**RECORDS TO PROCESS:**
▼▼▼
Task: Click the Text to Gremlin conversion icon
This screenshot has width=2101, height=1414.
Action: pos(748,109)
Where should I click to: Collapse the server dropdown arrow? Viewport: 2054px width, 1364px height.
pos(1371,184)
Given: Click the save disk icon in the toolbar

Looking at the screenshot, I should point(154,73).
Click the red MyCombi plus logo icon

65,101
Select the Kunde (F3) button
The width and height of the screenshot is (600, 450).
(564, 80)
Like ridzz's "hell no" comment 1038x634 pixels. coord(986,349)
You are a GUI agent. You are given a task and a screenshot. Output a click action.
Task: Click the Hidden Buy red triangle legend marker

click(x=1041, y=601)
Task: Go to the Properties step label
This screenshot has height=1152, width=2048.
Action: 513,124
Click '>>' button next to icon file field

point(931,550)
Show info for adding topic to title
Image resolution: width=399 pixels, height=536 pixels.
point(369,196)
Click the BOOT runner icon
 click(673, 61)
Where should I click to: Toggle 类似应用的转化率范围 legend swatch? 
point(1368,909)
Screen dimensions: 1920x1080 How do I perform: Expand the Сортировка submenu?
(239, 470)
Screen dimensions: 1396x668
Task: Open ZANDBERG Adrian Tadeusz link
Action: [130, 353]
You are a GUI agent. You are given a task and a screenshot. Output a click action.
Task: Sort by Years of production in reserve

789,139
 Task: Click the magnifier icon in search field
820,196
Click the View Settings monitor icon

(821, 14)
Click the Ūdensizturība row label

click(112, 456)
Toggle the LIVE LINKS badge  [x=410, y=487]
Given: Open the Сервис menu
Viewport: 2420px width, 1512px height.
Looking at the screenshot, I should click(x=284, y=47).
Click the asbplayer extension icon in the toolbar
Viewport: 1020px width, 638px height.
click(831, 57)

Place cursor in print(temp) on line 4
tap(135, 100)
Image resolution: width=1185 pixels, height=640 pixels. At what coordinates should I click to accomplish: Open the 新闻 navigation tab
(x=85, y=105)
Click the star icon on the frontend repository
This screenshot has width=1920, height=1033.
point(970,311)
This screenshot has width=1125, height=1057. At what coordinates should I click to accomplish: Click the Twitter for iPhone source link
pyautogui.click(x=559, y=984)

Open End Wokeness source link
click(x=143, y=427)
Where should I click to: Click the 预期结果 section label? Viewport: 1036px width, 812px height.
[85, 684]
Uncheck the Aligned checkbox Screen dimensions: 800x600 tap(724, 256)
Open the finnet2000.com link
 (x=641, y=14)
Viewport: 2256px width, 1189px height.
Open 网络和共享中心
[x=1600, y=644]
▲▲▲
Copy out every item above word for word.

Task: Click the Text to Gremlin conversion icon
This screenshot has width=2101, height=1414.
Action: pos(748,109)
Where should I click to: Collapse the server dropdown arrow? Viewport: 2054px width, 1364px height.
pos(1371,184)
Given: Click the save disk icon in the toolbar

Looking at the screenshot, I should point(154,73).
Click the red MyCombi plus logo icon

65,101
Select the Kunde (F3) button
The width and height of the screenshot is (600, 450).
(564, 80)
Like ridzz's "hell no" comment 1038x634 pixels. coord(986,349)
You are a GUI agent. You are given a task and a screenshot. Output a click action.
Task: Click the Hidden Buy red triangle legend marker

click(x=1041, y=601)
Task: Go to the Properties step label
This screenshot has height=1152, width=2048.
Action: 513,124
Click '>>' button next to icon file field

point(931,550)
Show info for adding topic to title
Image resolution: width=399 pixels, height=536 pixels.
point(369,196)
Click the BOOT runner icon
 click(673, 61)
Where should I click to: Toggle 类似应用的转化率范围 legend swatch? 
point(1368,909)
Screen dimensions: 1920x1080 How do I perform: Expand the Сортировка submenu?
(239, 470)
Screen dimensions: 1396x668
Task: Open ZANDBERG Adrian Tadeusz link
Action: [130, 353]
You are a GUI agent. You are given a task and a screenshot. Output a click action.
Task: Sort by Years of production in reserve

789,139
 Task: Click the magnifier icon in search field
820,196
Click the View Settings monitor icon

(821, 14)
Click the Ūdensizturība row label

click(112, 456)
Toggle the LIVE LINKS badge  [x=410, y=487]
Given: Open the Сервис menu
Viewport: 2420px width, 1512px height.
Looking at the screenshot, I should click(x=284, y=47).
Click the asbplayer extension icon in the toolbar
Viewport: 1020px width, 638px height.
click(831, 57)

Place cursor in print(temp) on line 4
tap(135, 100)
Image resolution: width=1185 pixels, height=640 pixels. At what coordinates should I click to accomplish: Open the 新闻 navigation tab
(x=85, y=105)
Click the star icon on the frontend repository
This screenshot has width=1920, height=1033.
point(970,311)
This screenshot has width=1125, height=1057. At what coordinates should I click to accomplish: Click the Twitter for iPhone source link
pyautogui.click(x=559, y=984)

Open End Wokeness source link
click(x=143, y=427)
Where should I click to: Click the 预期结果 section label? Viewport: 1036px width, 812px height.
[85, 684]
Uncheck the Aligned checkbox Screen dimensions: 800x600 tap(724, 256)
Open the finnet2000.com link
 (x=641, y=14)
Viewport: 2256px width, 1189px height.
Open 网络和共享中心
[x=1600, y=644]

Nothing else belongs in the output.